"How strange!" said Marion. "If my hands were as free as yours are, I should like nothing better than for them to be as empty—if you can call hands empty that have such a power."
"And are not your hands as free as mine?" asked the other. "We are both orphans, and both—"
"Poor," said Marion, frankly. "Yes, but with a difference. Most people, I suppose, would think the difference in my favor; I think it is in yours. You have no family obligations to prevent your doing what you will with your life, from following the bent of your genius; while I—well, it is true I have no genius, but if I had it would be all the same. My uncle would never consent to my doing anything to lower the family dignity, and I owe him enough to make me feel bound to respect his wishes."
"It is well to have some one whose wishes one is bound to respect," said Claire gently, and then a silence fell.
They were decided contrasts, these three girls, as they stood together by the open window, and looked out on the bright sunset and down into the large garden;—decided contrasts, yet all possessed in greater or less degree the gift of beauty.
It was certainly in greater degree with Marion Lynde, whose daily expanding loveliness had been the marvel of all who saw her for two years past;—the marvel even in this quiet convent, where human aspect was perhaps of less account than any where else on all God's earth. The little children had looked with admiration on her brilliant face, the older girls had gazed on it with throbs of unconscious envy; the nuns had glanced pityingly at the girl who bore so proudly that often fatal dower; and many times the Mother Superior had sent up a special prayer for this defiant soldier of life, when she saw her kneeling at Mass or Benediction with a many-tinted glory streaming over her head.
As she stood now in her simple school dress, Marion was a picture of striking beauty. Tall, slight, graceful, there was in her grace something imperial and unlike other women. Her white skin, finely grained and colorless as the petal of a lily, suited the regular, clear-cut features; while her eyes were large and dark—splendid eyes, which seemed to carry lustre in their sweeping glance,—and her hair was a mass of red gold. Altogether a face to study with a sense of artistic pleasure,—a face to admire as one admires a statue or a painting; but not a face that attracted or wakened love, as many less beautiful faces do, or as that of her cousin, Helen Morley, did.
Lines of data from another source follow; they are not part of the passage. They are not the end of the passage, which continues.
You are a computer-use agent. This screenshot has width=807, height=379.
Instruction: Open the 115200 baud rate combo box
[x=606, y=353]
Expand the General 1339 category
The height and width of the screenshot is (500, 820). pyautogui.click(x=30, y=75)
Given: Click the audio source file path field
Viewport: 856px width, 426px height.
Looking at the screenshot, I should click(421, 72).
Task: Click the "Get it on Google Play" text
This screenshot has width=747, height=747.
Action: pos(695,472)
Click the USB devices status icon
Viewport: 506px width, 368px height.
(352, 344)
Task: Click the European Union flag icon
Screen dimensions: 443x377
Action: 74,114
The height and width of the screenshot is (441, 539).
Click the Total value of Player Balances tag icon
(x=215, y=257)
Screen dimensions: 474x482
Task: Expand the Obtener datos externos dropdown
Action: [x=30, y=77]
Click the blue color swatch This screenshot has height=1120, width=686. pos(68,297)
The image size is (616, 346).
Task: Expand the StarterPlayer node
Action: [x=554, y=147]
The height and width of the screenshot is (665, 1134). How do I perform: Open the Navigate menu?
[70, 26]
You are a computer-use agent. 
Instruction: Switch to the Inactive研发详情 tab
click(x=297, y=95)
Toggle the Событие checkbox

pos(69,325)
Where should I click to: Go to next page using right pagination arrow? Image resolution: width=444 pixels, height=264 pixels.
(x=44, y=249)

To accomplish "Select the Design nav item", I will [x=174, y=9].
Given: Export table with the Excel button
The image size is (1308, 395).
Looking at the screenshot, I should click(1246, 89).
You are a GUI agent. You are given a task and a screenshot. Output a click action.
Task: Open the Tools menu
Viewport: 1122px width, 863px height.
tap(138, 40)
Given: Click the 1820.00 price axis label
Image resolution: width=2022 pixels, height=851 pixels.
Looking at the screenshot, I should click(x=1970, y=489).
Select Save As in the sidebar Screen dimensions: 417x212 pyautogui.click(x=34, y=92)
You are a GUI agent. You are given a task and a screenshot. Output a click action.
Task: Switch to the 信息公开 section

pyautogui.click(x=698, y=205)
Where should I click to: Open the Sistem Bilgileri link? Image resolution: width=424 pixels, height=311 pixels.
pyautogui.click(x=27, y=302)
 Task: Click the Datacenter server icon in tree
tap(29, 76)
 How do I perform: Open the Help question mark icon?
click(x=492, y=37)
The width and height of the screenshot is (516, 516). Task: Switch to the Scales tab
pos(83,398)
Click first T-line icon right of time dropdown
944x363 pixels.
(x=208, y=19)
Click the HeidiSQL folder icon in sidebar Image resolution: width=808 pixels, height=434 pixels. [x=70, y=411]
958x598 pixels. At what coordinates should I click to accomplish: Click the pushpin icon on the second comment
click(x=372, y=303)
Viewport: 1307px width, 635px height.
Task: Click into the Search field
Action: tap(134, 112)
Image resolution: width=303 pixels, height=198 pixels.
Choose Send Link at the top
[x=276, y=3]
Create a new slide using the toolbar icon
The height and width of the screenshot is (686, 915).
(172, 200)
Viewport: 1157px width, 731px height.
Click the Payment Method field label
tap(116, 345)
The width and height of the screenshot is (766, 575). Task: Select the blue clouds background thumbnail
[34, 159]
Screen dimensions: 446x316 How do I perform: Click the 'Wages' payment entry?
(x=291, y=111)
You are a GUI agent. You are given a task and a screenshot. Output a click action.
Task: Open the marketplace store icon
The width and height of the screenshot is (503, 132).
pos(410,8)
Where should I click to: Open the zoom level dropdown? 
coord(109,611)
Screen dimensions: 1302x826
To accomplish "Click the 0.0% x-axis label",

For everyone loved Helen—a winsome creature, with lips that seemed formed only for smiles, and hands ever ready to caress and aid; with endearing ways that the hardest heart could not have resisted, and a heaven-born capacity for loving that seemed inexhaustible. It was impossible to look on the bright young face and think that sorrow could ever darken it, or that tears would ever dim the clear violet of those joyous eyes. From the Mother Superior down to the youngest scholar, all loved the girl, and all recognized how entirely she seemed marked out for happy destinies. "You must not let the brightness of this world veil Heaven from your sight, my child," the nuns would say, as they laid their hands on the silken-soft head, and longed to hold back from the turmoil of life this white dove, whose wings were already spread for flight from the quiet haven where they had been folded for a time.
Least beautiful of the three girls was Claire Alford,—a girl whose reserved manner had perhaps kept love as well as familiarity at bay during the years of her convent tutelage. Even Marion, with all her haughty waywardness, had more friends than this quiet student. Yet no one could find fault with Claire. She was always considerate and gentle, quick to oblige and slow to take offense. But she lived a life absorbed within itself, and those around her felt this. They felt that her eyes were fixed on some distant goal, to which every thought of her mind and effort of her nature was directed.
The only child and orphan of a struggling artist—a man of genius, but who died before he conquered the recognition of the world,—Claire knew that her slender fortune would hardly suffice for the expenses of her education, and that afterward she must look for aid to herself alone. Usually life goes hard with a woman under such circumstances as these. But Claire had one power as a weapon with which to fight her way. Her talent for painting had been the astonishment of all her teachers, and it was a settled thing that she would make art the object and pursuit of her life. If least beautiful of the three girls who stood there together, an observant glance might have lingered longest on her. There was something very attractive in the gray eyes that gazed so steadily from under their long lashes, and in the smile that stirred now and then the usually grave and gentle lips.